Locally, we need investment in reinstating key elements of our passenger rail network like the Leamside line from Ferryhill and this bus plan should create a bus network that can be complemented by rail.

The RYR is mainly focused on local railways that were mainly removed by Beeching in the 1960s. We have three local projects.

First, Ferryhill Station which focuses on reinstating a passenger station and upgrading the Stillington Spur that runs south east into Teesside. This would deliver a critical connection so people from the Ferrryhill area can access jobs, and the introduction of the freeport should increase these opportunities.

This project has won feasibility funding and we are working to a delivery of the options in the summer.

The second and biggest project is the “Leamside line”, which would see northbound connections from Ferryhill through Washington and links to Newcastle and Sunderland.
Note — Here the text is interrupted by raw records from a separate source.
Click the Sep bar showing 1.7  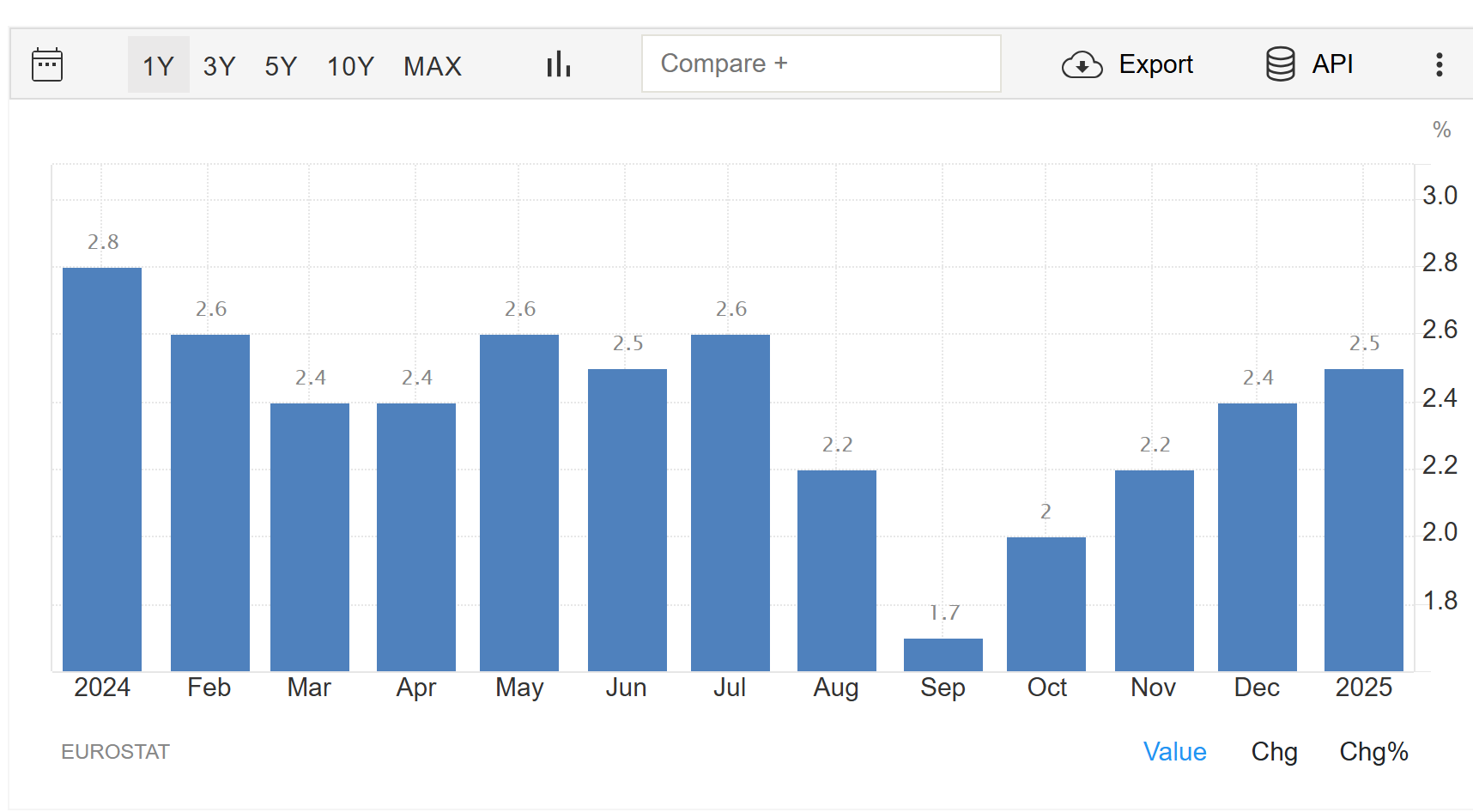point(943,655)

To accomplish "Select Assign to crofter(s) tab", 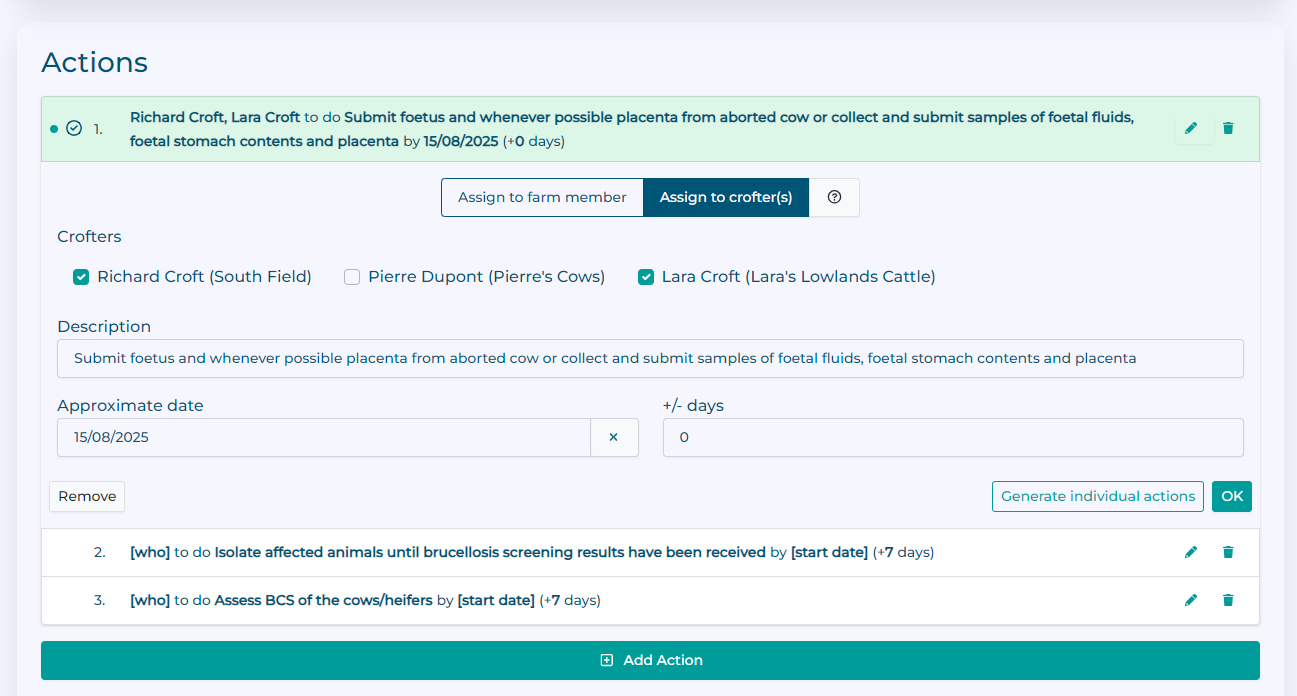I will point(725,197).
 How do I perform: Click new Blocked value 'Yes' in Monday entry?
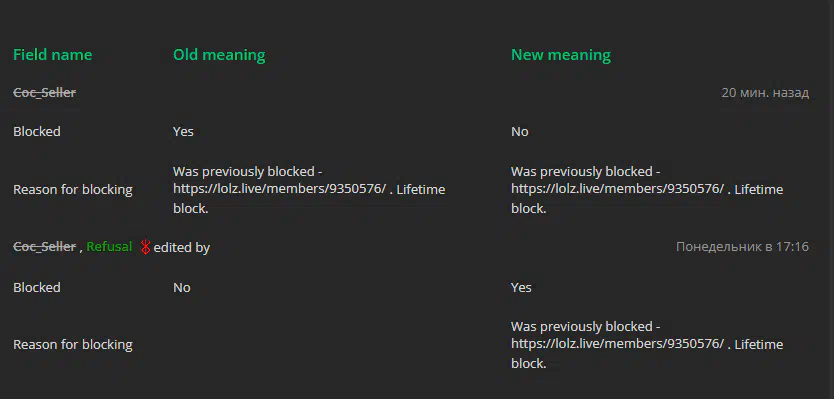tap(521, 287)
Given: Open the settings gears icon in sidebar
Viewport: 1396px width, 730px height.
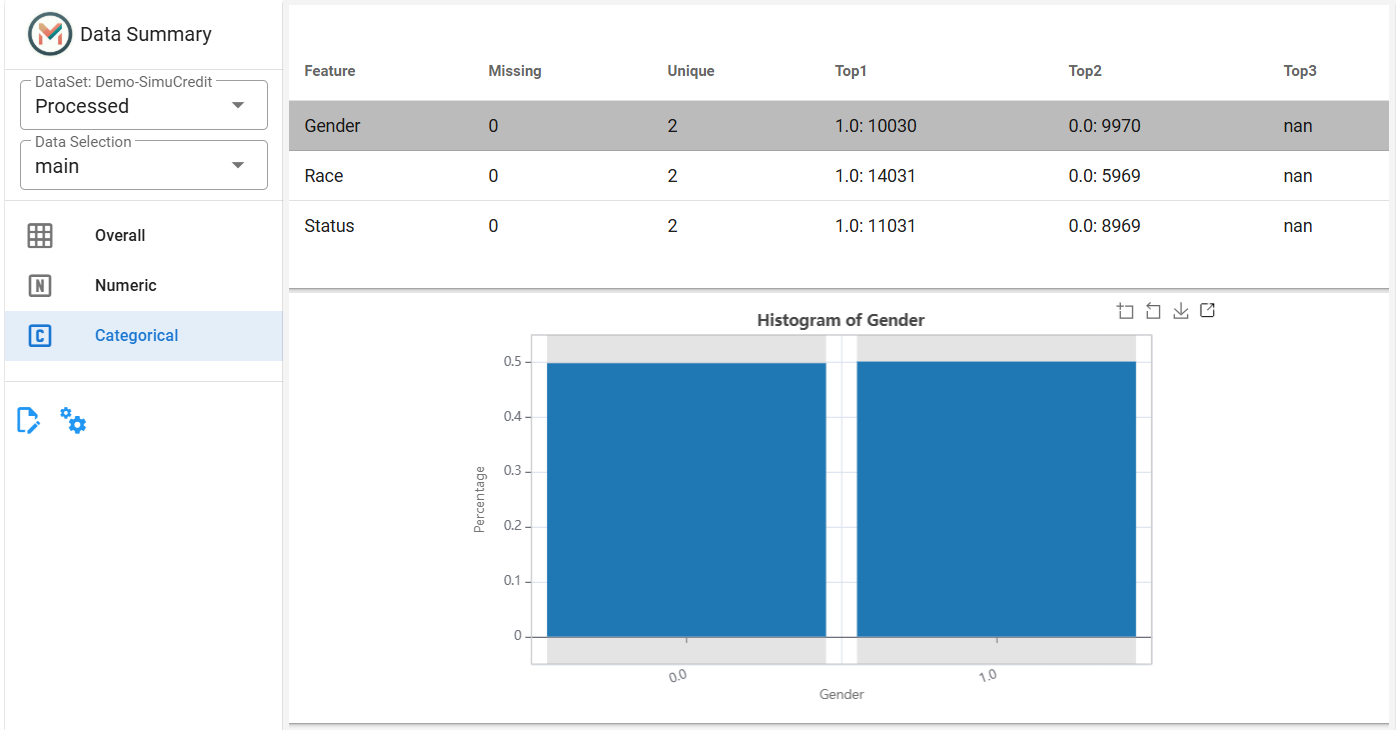Looking at the screenshot, I should 72,420.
It also delivers major capacity improvements for the East Coast Main Line through the diversion of local passenger trains and freight.

The third project is the Weardale line. This is about joining Darlington to Weardale using the Bishop Line and the Heritage Railway to connect the dales to the town and vice versa, helping access to jobs and tourism.

Trains, though, take time and huge sums of money. Quicker and easier are buses. My hope is that we can create public transport integrated to “last mile” options like walking and cycling, led by buses and then complemented by rail that connects all of us to where we need to go for whatever we need to go for.